Woolie
Senior Member
This is interesting, @V.R.T. I have noticed an increasing tendency for psychological and neuroscientific evidence to be misappropriated to support some model of society or why we should improve it. It is not that I disagree with the models or recommendations, its that the psyc/neuro evidence has nothing to do with it.I just want to chime in and say that the left and liberal academia in humanities really likes ideas of psychosomatic illness and the like. I wrote an essay on trauma in lit when I first had undiagnosed ME and the main secondary sources were all big on Freud and that.
The Guardian also loves to publish this crap. And as someone who used to read a lot of guardian articles I probably absorbed a lot of it from there.
All this no doubt helped my doc convince me my symptoms were psychosomatic.
So this stuff is dangerous because a) it provides a background layer of legiticimacy to BPS arguments in the clinic (oh I read about that in the Guardian...), and b) it reduces our potential pool of allies by bigging up these ideas in the minds of the liberal intelligensia.

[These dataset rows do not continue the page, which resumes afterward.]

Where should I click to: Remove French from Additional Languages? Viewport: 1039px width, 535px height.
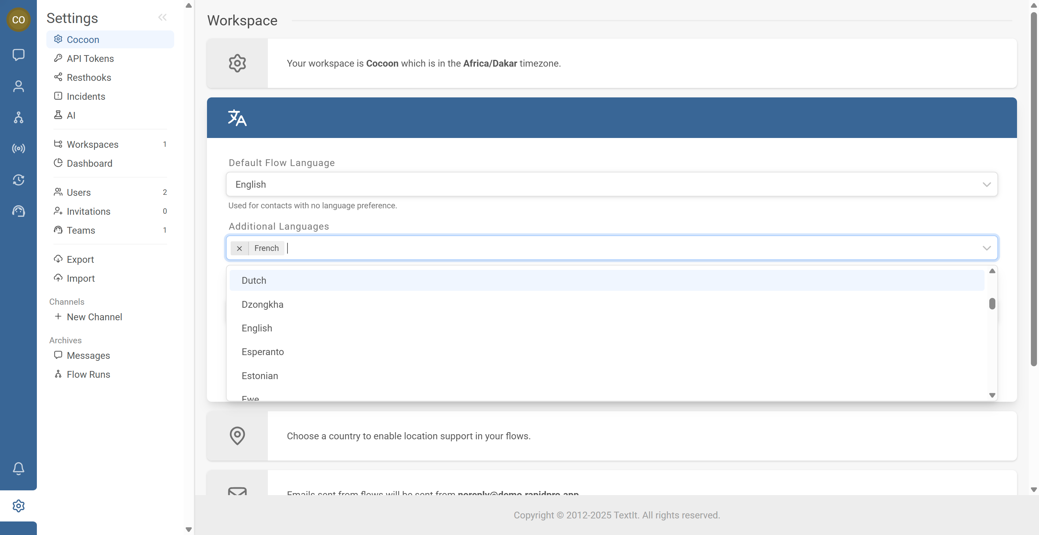(x=240, y=248)
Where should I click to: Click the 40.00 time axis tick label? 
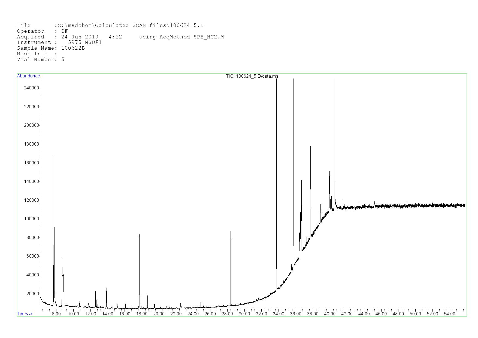(x=329, y=314)
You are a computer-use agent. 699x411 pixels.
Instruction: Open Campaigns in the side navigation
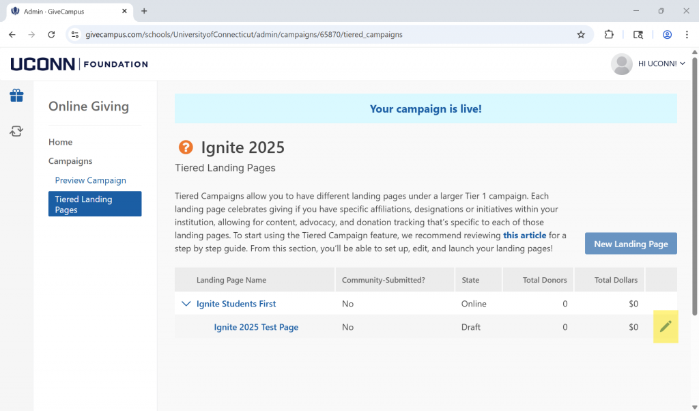tap(70, 161)
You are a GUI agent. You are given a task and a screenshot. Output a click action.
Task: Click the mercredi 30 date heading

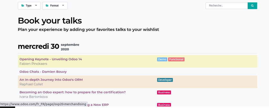(x=38, y=46)
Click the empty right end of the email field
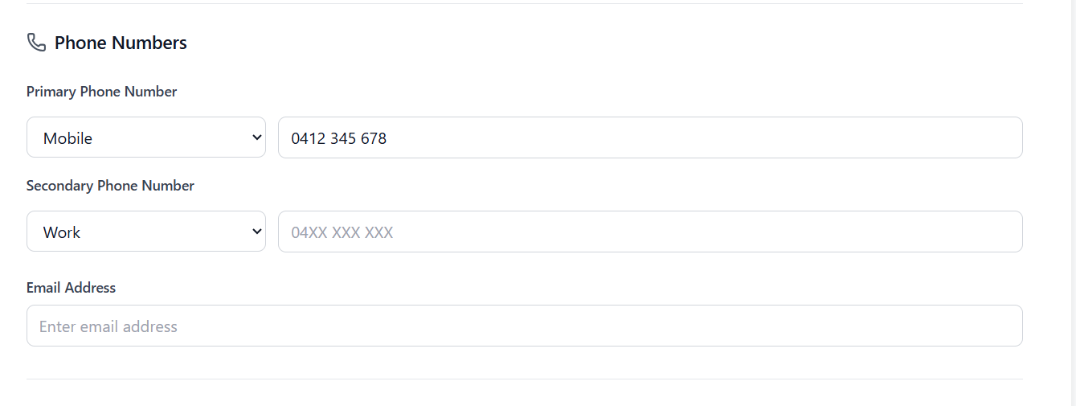 tap(964, 326)
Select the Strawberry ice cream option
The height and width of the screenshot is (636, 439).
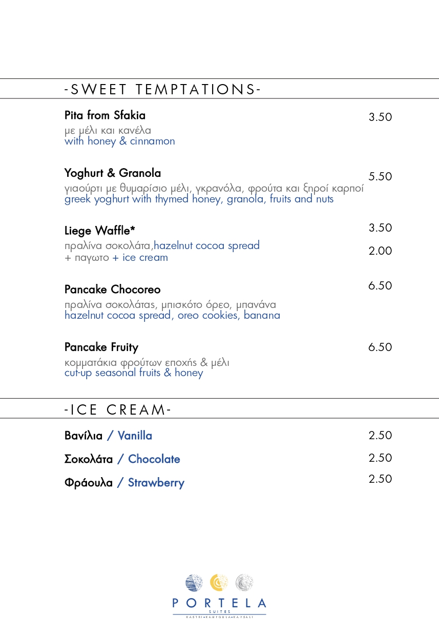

I remember in my first year severe I was convinced that the solution to awareness might be to write about this situation to a lefty sociologist/economist (and Guardian columnist) I admired who writes fairly popular books criticising the exact kind of factors that have led to BPS dominance. Then I got to a part in one of his books where he uncritically repeats BPS ideas about pain and expectation to explain why Americans have more chronic pain that Eastern Europeans. It sounds silly now but I was crushed.
e.g.
- Your symptoms are signs of generational trauma that needs to be righted (may be true, but has nothing to do with your symptoms).
- Your pain/fatigue are the result of rising economic pressures and increasing social injustice (yes, we need to address social injustice, but pain and fatigue, really? Wonder how any humans in the ancient world/middle ages ever functioned at all...)
And even these social interpretations are just thrown out there as a sort of lure to draw you in. When it really comes down to it, the cure is always within the person's control, they just have to change their thoughts, attitudes, biases or behaviours.